[Stored items]
--- START ---

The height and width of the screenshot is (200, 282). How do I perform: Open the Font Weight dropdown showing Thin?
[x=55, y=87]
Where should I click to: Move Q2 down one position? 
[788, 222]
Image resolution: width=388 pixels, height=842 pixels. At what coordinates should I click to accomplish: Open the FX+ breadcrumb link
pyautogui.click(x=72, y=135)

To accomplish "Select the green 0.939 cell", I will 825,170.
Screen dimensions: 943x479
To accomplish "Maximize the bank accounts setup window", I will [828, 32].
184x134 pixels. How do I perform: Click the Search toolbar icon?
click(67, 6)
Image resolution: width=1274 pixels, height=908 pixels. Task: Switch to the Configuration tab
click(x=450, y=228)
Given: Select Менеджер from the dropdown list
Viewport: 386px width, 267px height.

--- END ---
--- START ---

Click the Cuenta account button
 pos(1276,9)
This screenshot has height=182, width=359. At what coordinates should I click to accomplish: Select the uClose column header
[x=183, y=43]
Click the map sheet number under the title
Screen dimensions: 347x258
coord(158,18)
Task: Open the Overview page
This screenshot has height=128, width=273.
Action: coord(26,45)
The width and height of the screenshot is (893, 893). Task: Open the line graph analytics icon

--- END ---

◆ **Description of the task**:
Every line in the data above that contains the word "will" should be copied.

◆ **Solution**:
To accomplish "Select the green 0.939 cell", I will 825,170.
To accomplish "Maximize the bank accounts setup window", I will [828, 32].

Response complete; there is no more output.